• [Listed entries]:
════

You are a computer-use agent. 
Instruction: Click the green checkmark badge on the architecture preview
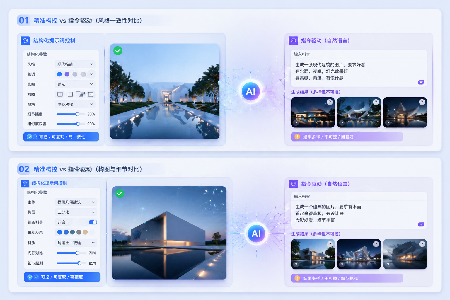(118, 50)
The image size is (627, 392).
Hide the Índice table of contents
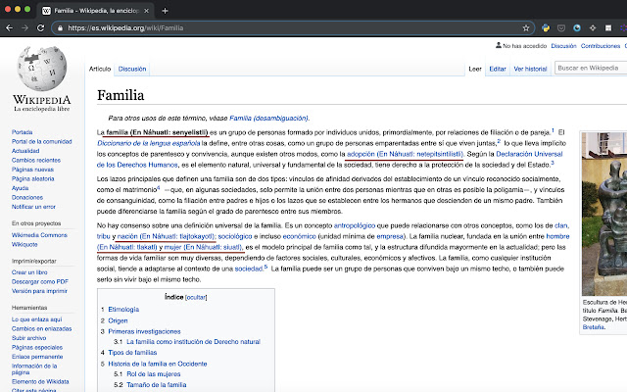pos(196,269)
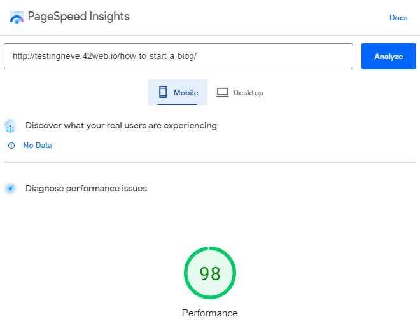This screenshot has height=326, width=420.
Task: Click the Analyze button
Action: click(388, 56)
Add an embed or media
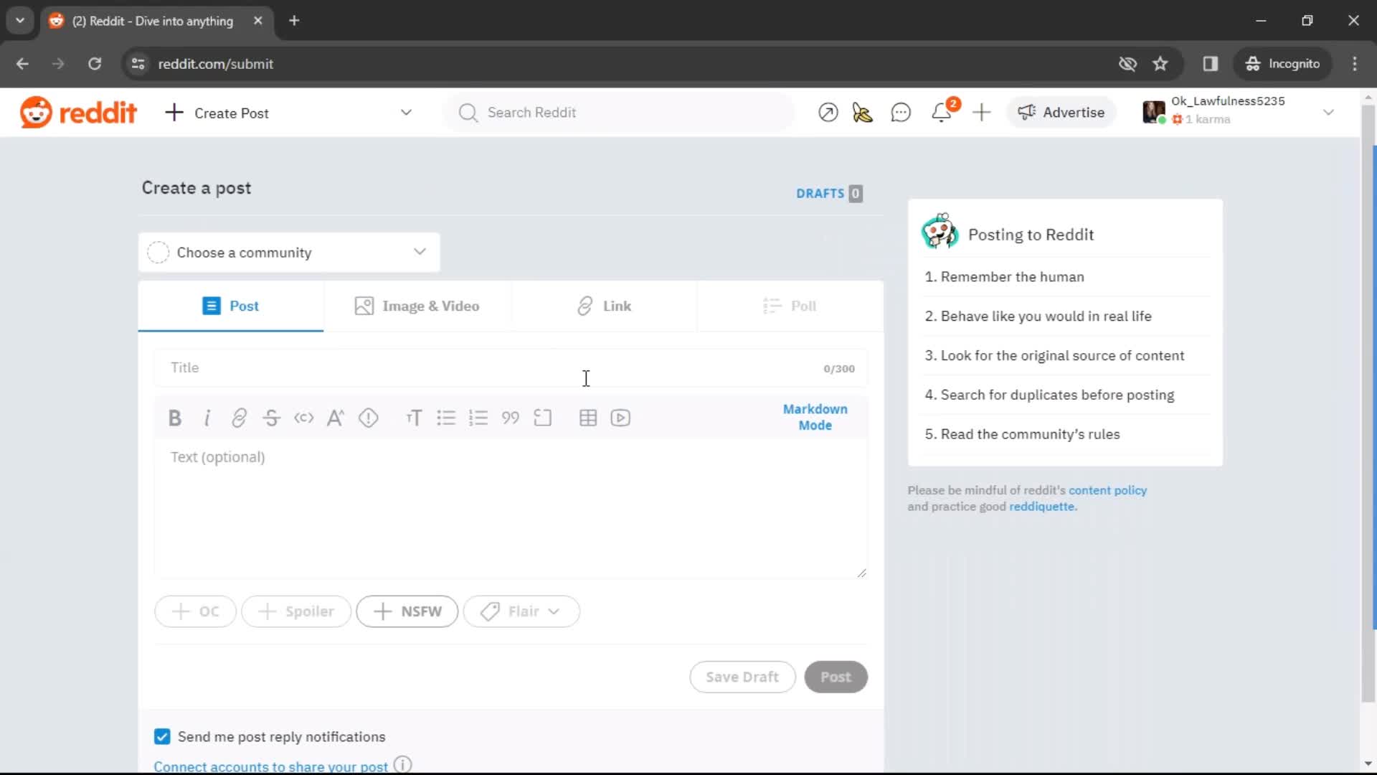 click(621, 418)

════

• [Exercise task]: Can you reproduce every line of the entries above verbatim, leaving out the pictures?

• [Result of the exercise]:
You are a computer-use agent. 
Instruction: Click the green checkmark badge on the architecture preview
(118, 50)
The image size is (627, 392).
Hide the Índice table of contents
pos(196,269)
This screenshot has height=326, width=420.
Task: Click the Analyze button
Action: click(388, 56)
Add an embed or media
 click(621, 418)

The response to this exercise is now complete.